La cellule bien éclairée
- QAFF Fundation
- 23 mai
- 3 min de lecture
Pourquoi le « cinéma communautaire » ne rend pas service au cinéma afro et autochtone

Certaines catégories naissent avec de bonnes intentions mais finissent par faire office de barrières. Le « cinéma communautaire » en est un exemple.
En Colombie, en Amérique latine, sur le circuit des festivals, l'étiquette est apposée généreusement dès qu'une caméra est tenue par des mains noires ou autochtones. Le geste semble inclusif. En réalité, il produit un tout autre effet : il trace une ligne de démarcation entre le cinéma colombien et le cinéma des autres. Le premier participe aux compétitions, est distribué et reçoit les éloges de la critique. Le second, applaudi pour son inclusion, rentre chez lui sans être diffusé.
Ce label ne décrit pas une esthétique. Il ne décrit ni une forme narrative ni un mode de production. Il décrit une origine ethnique et territoriale déguisée en catégorie cinématographique.
Un film sur le fleuve Atrato n’est pas plus « ancré dans la communauté » que Roma d’Alfonso Cuarón n’est un « cinéma de quartier ». Tous deux naissent d’une mémoire territoriale spécifique, d’une enfance, d’un corps dans un lieu. Un seul a été présenté à Venise.
Lorsqu'on défend ce terme, l'argument est le suivant : sans cette catégorie, ce genre de cinéma n'existe tout simplement pas.
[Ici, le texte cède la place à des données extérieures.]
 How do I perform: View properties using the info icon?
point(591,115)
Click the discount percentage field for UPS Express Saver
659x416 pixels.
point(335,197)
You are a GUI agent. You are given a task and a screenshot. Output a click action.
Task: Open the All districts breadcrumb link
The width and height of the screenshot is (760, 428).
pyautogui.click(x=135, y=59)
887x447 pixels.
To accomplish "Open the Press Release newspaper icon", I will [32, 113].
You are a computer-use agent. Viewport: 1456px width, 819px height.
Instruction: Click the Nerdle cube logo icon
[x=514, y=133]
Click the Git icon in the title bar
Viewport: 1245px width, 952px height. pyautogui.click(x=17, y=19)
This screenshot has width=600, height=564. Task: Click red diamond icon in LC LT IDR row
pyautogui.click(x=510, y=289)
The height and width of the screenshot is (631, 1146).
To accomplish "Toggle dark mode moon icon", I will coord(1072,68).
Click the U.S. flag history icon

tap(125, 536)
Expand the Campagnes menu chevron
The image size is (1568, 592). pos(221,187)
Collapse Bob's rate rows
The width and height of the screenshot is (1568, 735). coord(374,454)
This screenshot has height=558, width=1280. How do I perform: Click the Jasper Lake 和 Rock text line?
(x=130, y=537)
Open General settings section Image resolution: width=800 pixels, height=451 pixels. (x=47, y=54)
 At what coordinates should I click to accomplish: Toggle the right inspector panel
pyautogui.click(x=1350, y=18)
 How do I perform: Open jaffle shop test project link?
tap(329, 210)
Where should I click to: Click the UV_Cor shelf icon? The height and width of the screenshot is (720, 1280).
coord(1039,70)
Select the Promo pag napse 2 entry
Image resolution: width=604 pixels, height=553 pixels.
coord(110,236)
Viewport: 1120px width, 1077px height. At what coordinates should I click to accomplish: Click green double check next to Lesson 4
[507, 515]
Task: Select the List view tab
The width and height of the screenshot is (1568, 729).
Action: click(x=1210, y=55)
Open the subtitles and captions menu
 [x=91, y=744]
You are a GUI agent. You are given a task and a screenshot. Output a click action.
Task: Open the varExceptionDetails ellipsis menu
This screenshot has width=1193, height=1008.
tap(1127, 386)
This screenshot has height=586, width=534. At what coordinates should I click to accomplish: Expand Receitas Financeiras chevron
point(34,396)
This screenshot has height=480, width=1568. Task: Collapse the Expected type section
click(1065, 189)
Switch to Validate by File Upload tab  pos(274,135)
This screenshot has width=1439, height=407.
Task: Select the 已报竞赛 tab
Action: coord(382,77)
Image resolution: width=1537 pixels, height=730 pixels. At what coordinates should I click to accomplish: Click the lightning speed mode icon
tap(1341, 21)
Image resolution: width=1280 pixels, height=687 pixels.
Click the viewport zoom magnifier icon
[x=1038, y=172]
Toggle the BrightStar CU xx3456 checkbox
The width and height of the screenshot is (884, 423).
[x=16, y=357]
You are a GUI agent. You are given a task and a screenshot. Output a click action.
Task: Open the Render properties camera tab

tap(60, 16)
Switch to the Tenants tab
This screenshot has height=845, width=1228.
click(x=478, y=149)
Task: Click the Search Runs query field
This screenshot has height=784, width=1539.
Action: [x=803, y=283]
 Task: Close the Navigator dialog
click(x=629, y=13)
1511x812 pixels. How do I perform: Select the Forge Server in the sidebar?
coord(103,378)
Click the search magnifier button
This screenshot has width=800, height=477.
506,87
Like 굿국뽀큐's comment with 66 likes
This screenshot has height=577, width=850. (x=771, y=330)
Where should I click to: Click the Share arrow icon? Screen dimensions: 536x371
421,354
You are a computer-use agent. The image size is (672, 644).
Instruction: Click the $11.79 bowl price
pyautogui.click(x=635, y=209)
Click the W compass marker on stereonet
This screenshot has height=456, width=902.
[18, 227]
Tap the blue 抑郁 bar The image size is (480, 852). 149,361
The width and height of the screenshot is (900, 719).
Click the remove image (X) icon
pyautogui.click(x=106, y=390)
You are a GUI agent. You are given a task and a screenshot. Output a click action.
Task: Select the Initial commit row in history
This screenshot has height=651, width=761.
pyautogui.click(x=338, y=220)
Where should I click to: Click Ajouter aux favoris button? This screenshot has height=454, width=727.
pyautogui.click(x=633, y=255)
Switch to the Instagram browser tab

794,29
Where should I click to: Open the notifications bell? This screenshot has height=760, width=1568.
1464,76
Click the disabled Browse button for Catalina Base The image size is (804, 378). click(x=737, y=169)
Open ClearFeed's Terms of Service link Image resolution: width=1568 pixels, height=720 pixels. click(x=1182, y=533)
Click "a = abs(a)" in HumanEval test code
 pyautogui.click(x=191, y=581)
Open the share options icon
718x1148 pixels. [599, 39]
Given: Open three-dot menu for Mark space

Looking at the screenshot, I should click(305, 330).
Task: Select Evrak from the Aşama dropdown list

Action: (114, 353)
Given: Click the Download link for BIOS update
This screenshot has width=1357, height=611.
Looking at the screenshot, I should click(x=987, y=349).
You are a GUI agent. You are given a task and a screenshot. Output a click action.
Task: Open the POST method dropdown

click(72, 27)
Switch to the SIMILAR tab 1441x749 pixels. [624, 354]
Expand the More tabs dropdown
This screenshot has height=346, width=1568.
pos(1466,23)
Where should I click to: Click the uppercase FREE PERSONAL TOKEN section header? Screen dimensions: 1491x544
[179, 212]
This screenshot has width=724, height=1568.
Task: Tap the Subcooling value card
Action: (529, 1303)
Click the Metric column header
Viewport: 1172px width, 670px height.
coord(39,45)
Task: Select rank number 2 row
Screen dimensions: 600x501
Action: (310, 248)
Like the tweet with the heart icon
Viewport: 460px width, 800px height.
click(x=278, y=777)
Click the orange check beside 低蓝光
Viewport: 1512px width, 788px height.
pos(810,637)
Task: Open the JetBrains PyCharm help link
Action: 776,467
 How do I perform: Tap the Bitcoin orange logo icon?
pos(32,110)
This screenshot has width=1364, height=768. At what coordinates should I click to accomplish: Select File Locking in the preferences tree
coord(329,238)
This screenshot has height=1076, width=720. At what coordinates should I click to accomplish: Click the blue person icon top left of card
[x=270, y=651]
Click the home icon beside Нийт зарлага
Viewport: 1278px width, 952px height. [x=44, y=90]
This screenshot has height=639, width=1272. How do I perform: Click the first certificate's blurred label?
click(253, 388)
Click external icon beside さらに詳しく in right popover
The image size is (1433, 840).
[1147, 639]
Les grands festivals ne le programment pas. Les distributeurs ne l'achètent pas. L'étiquette, au moins, ouvre une porte.
Il a raison concernant le diagnostic. Pas concernant la solution.
Un ghetto, même avec les meilleures intentions, reste un ghetto. La visibilité sans accès réel au circuit dominant engendre une reconnaissance sans pouvoir : des statistiques d'inclusion qui ne modifient pas la hiérarchie. Le cinéaste noir se retrouve piégé dans un circuit parallèle où il est célébré avec moins de ressources et exclu de la compétition qui distribue la réputation et l'argent. Avec le temps, la misère devient une situation permanente.
Le problème ne vient pas du mot. C'est de l'architecture.
Festivals, critères de sélection, capital culturel qui définit ce qui est « universel » et ce qui est « spécifique » : voilà ce qu’il faut débattre. Un réalisateur noir de science-fiction, un cinéaste autochtone explorant la fiction d’auteur, un collectif du Pacifique expérimentant avec le temps narratif : aucun d’eux ne s’intègre à « la communauté » sans se trahir. Pourtant, cette étiquette les affecte tous de la même manière, car elle ne décrit pas leur travail. Elle décrit ce que le système est incapable de traiter autrement.
Fanon l’écrivait il y a plus de soixante ans avec une terminologie différente : la zone réservée aux colonisés ne reconnaît pas leur différence, elle l’administre.
L’existence de fonds, d’ateliers et de politiques différenciées pour soutenir la production dans les territoires historiquement exclus est une bonne chose. De même, le fait que cette production, une fois achevée, intègre le même circuit de distribution et soit soumise aux mêmes critères est une bonne chose, et même nécessaire. Il s’agit de deux choses distinctes qui ont été amalgamées sous une seule étiquette.
Au Festival du film africain Quibdó, nous ne programmons pas du cinéma communautaire. Nous programmons du cinéma. Un cinéma fait au Chocó, à Lagos, à Kinshasa, dans ces lieux que le monde s'obstine à qualifier de périphéries. Nous les appelons des centres d'une perspective que le système dominant peine encore à interpréter, non pas parce qu'elle est inférieure, mais parce qu'elle est plus complexe que ne le laisse entendre cette étiquette.